* PAGE EXTRACT *
□ □ □ □

This report shows that population ageing is no longer a problem for the distant future.  In fact, the fastest growth in the pensioner population in the whole of the 21st century will take place in this Parliament.  Between 2011 and 2016, the number of people aged 65 and over will increase by 1,400,000 while the working age population below 50 will decrease.  Population ageing will continue so that the number of workers for every person over 65 will fall from 3.9 in 2011, to 3.2 in 2021, and then to 2.5 in 2041.

 

The report estimates the cost of future public spending given the ageing population.  It finds that annual spending on retirement pensions will rise by £32 billion, in today’s money, by 2041.  Annual spending on the NHS will increase by nearly £40 billion by 2041.  As a result, the deficit will begin to rise quickly in the next Parliament, despite steadily rising taxes.  The resulting impact on the public finances will swamp the current plans for “consolidation”.

 

This outlook has a number of implications for Government policy.  The Government is right to reform public sector pensions in order to reduce costs to the taxpayer and increase contributions from employees.  When it reports next week, the Dilnot Commission must resist calls for new taxes and new spending to fund long term care.  In fact, long term care can be funded by the users of the services, including the sales of homes.  On recent estimates, people over 60 have more than 80 per cent of the nation’s wealth and over £1 trillion in unmortgaged equity. 

 

But the real challenge is to change policy on the big spending items of pensions, pensioner benefits and the NHS.  The Government must reverse the decision to increase the state pension in line with earnings rather than prices.  It should drop plans for a single tier pension which has been estimated to cost an additional £11 billion per year by the Department of Work and Pensions.  It should rethink its commitment to pay benefits such as the Winter Fuel Allowance to all pensioners, at an annual cost of nearly £3 billion, when almost 90 per cent of the payments are unnecessary.  And it should look urgently at ways for citizens to pay privately towards the cost of the NHS.  People in the UK make amongst the smallest private contributions to the costs of healthcare of any major country. 

 

Other key points in the report include:

 

·         The expensive and ineffective system of tax relief for pensions in the UK also needs reform.  There is no evidence that this tax relief (which costs £39 billion a year) increases national savings, and too much of the relief goes to people who do not need support.

 

·         Plans for near-compulsory pension saving will only realise their potential if private companies, rather than NEST, are the default providers.

□ □ □ □

(Rows for locating words and elements)
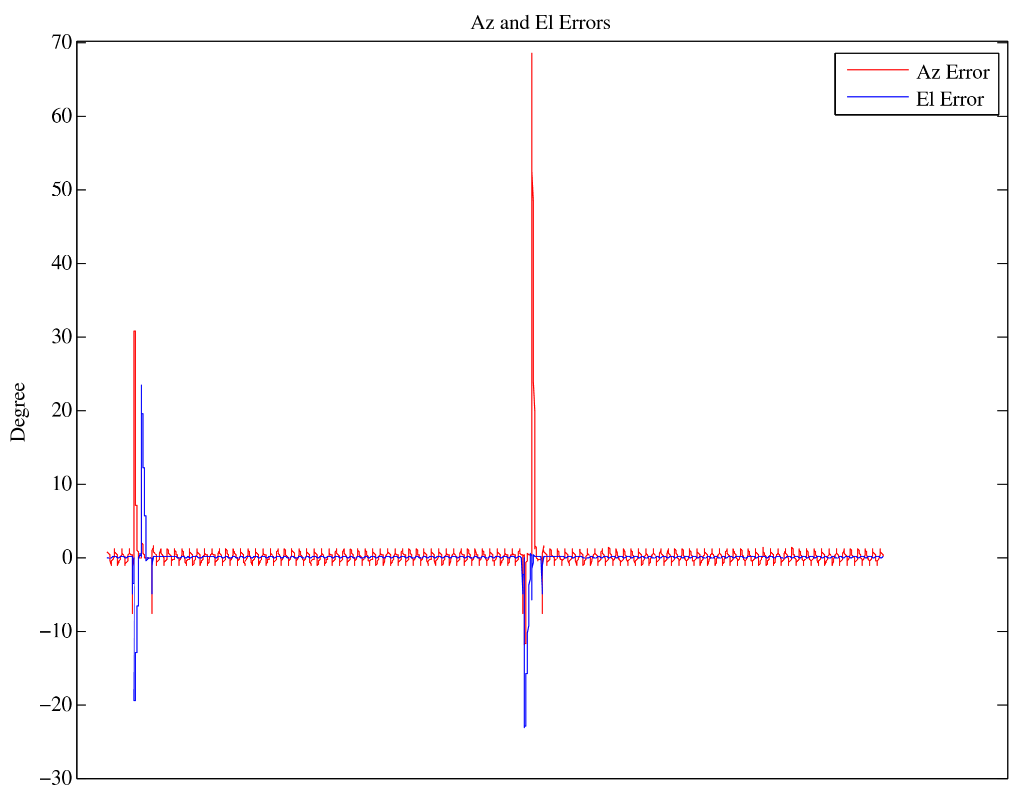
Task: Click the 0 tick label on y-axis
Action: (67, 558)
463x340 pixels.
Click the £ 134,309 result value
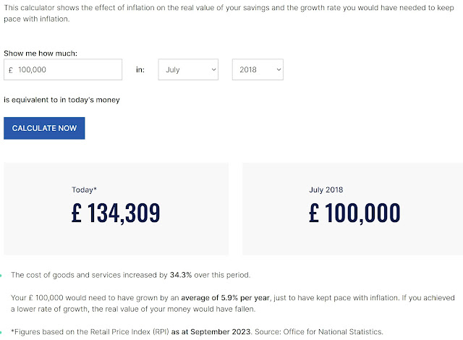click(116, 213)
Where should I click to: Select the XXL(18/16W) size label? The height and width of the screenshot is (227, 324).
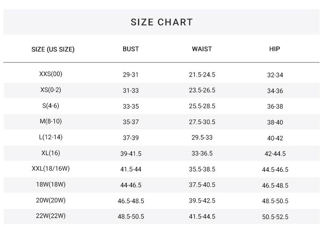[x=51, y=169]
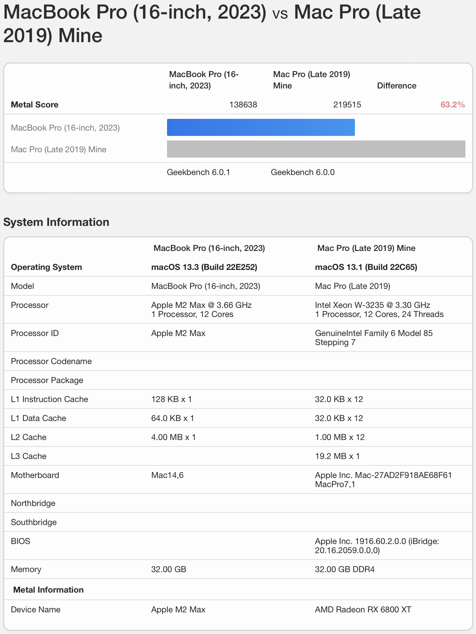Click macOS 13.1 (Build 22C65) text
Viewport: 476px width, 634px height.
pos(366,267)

□ □ □ □

* WORK INSTRUCTIONS *
**A)** According to the report extract, by how much will annual spending on retirement pensions rise by 2041?
**B)** Copy the rows verbatim from the line containing "Where should I" through the final line of the rows, omitting the pictures.

* WRITTEN ANSWERS *
**A)** By £32 billion, in today's money.

**B)**
Where should I click to: Select the XXL(18/16W) size label? The height and width of the screenshot is (227, 324).
[x=51, y=169]
Click macOS 13.1 (Build 22C65) text
Viewport: 476px width, 634px height.
pos(366,267)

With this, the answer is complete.